Taylor wrote an important work on how Christians should live in a secular world, but it wasn't accessible to a wide audience, Michael Cromartie, vice president of Ethics and Public Policy Center, said in introducing Smith. How (Not) to be Secular was written to make Taylor's thoughts understandable for pastors and lay Christians.

During the Q&A, Smith was asked why he thinks Trump does well among those who identify as an evangelical.

Smith, who reminded the audience that he's not a sociologist or political pundit, believes there are two explanations: 1) a failure of church teaching about the faith, and 2) a failure of evangelicalism to provide an all-encompassing way of life rather than simply a set of beliefs.

"A spectacular failure of catechesis," Smith answered. "... 'Evangelical' has just been an identifier, a description that people put on themselves, a label that they wear, and insofar that's coupled with a spectacular failure of catechesis, by that I mean actual instruction in the faith, people can almost fill that descriptor with what they think is a certain badge. So, when you ask [Trump voters] ... are you an evangelical? Do you support Donald Trump? ... There's not much experience [in the evangelical faith]."

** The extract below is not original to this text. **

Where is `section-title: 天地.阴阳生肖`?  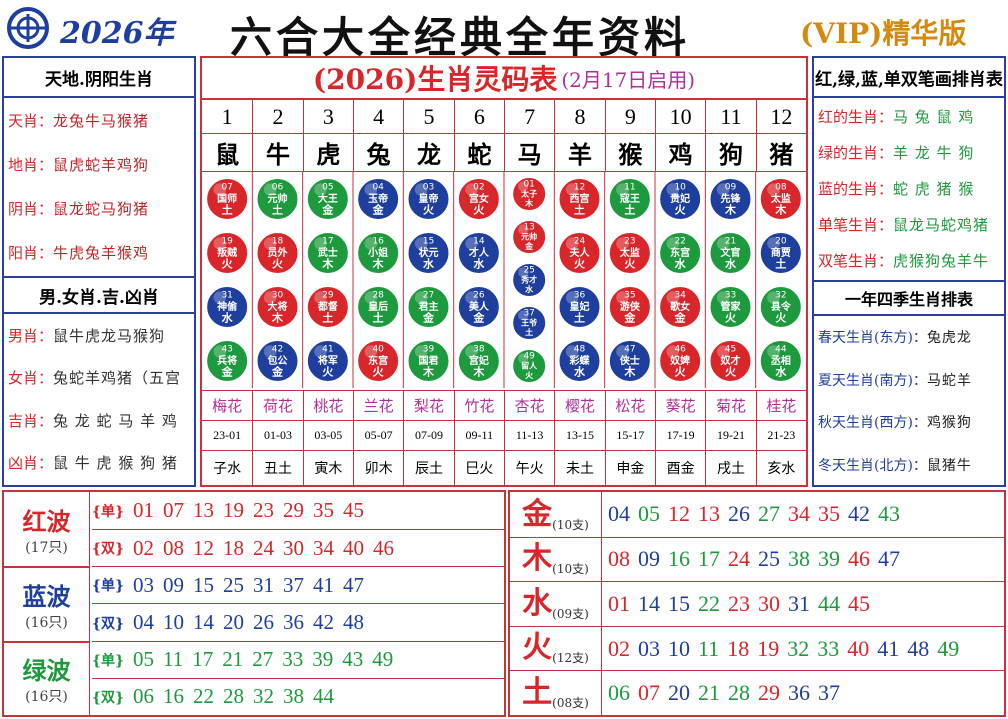
section-title: 天地.阴阳生肖 is located at coordinates (99, 78).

Regarding the second explanation, Smith said, "My hunch is that evangelicalism as a form of Protestantism is susceptible to turning Christianity into a web of beliefs to which you assent, which then doesn't have to necessarily come with a ton of connection to the way of life that you practice.

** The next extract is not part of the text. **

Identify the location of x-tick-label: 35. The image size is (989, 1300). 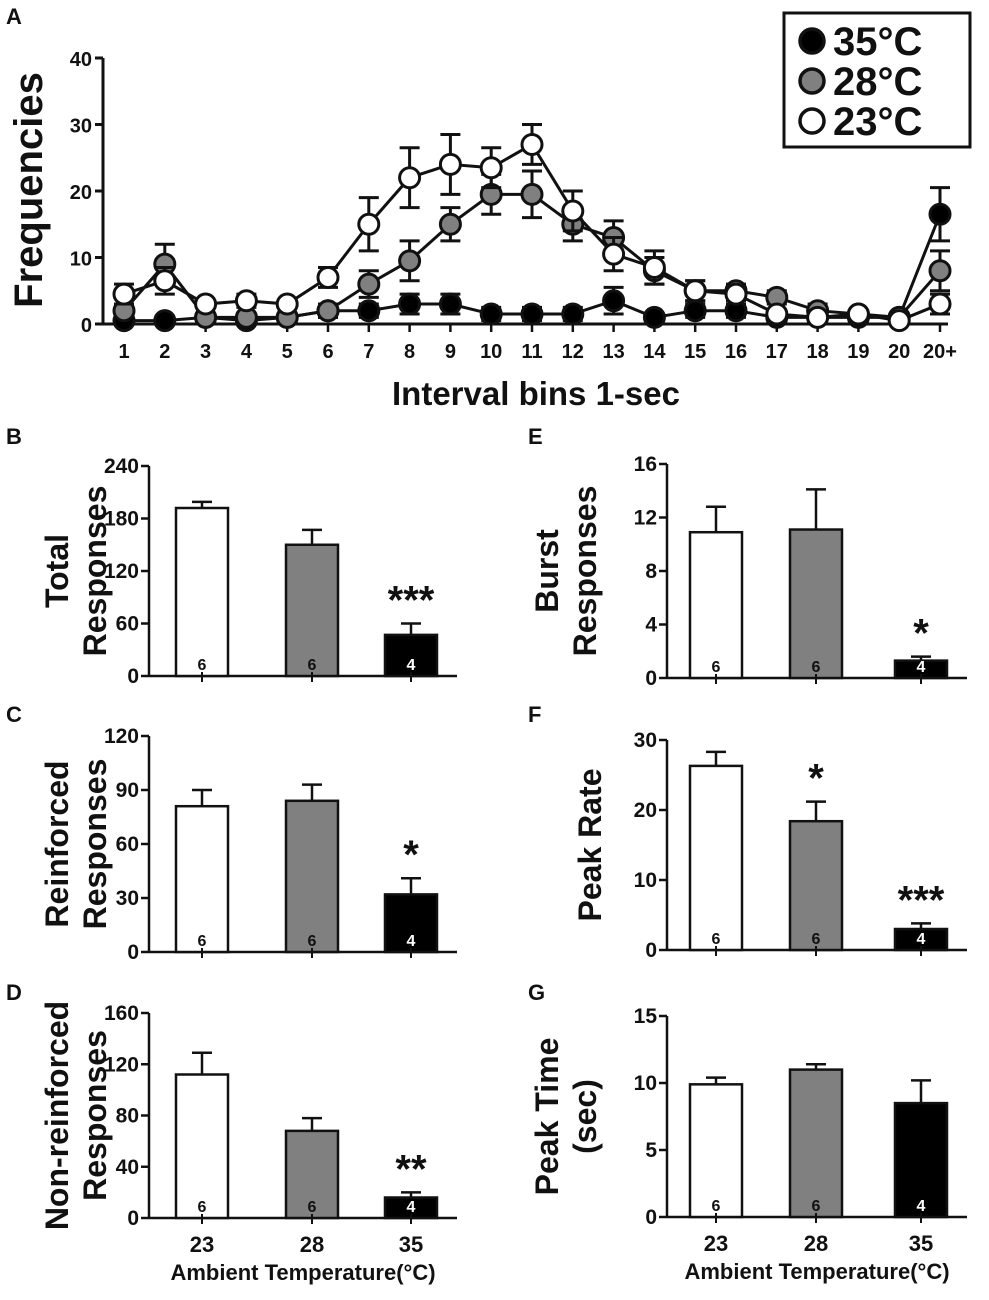
(411, 1244).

"This is never supposed to happen, but you get 'nominal evangelicalism,' ... [people] who became evangelicals because they were 'nominal Lutherans' or whatever, particularly in regions like the South. ... If you dig down to levels of practice and participation, I think you see very different levels of Trump support."

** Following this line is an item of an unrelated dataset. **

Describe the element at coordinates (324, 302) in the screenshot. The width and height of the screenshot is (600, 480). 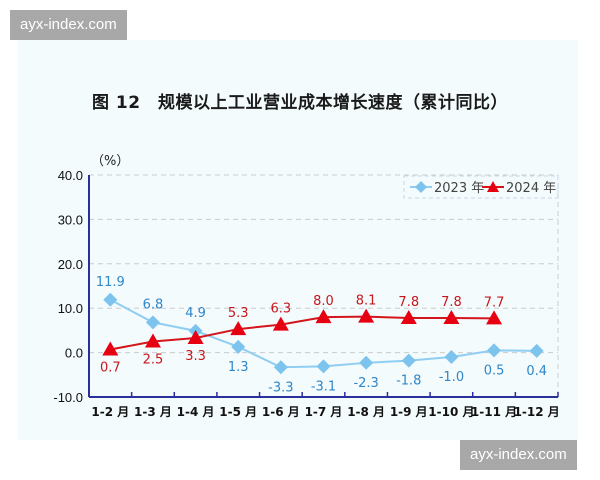
I see `series-2024-data-label: 8.0` at that location.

Data has confirmed Smith's hunches.

University of Massachusetts, Amherst Ph.D. candidate Matthew MacWilliams analyzed a national poll of 1,800 voters and found that authoritarian personality was the best predictor of Trump support.

Mark Leary, professor of psychology and neuroscience at Duke University, explained to The Christian Post last month that authoritarian personality includes "rigid adherence to traditional values; the tendency to condemn, reject, and punish people who violate those values; and having a submissive, uncritical attitude toward powerful authorities who support and defend one's values and views."

Additionally, a Public Religion Research Institute survey released Thursday found that about two-thirds, 65 percent, of Trump supporters say that the country needs a leader willing to break the rules. This is 19 percentage points higher than the next highest — 46 percent of Hillary Clinton supporters say the same.

Regarding Smith's second explanation, political scientist Tobin Grant of Southern Illinois University analyzed National Election Study data (a large sample of 1,200 registered voters with more questions than most exit polls) and found that evangelicals who rarely or never attend church are more likely to support Trump than than those who attend frequently (22 percentage points higher) or weekly (26 percentage points higher).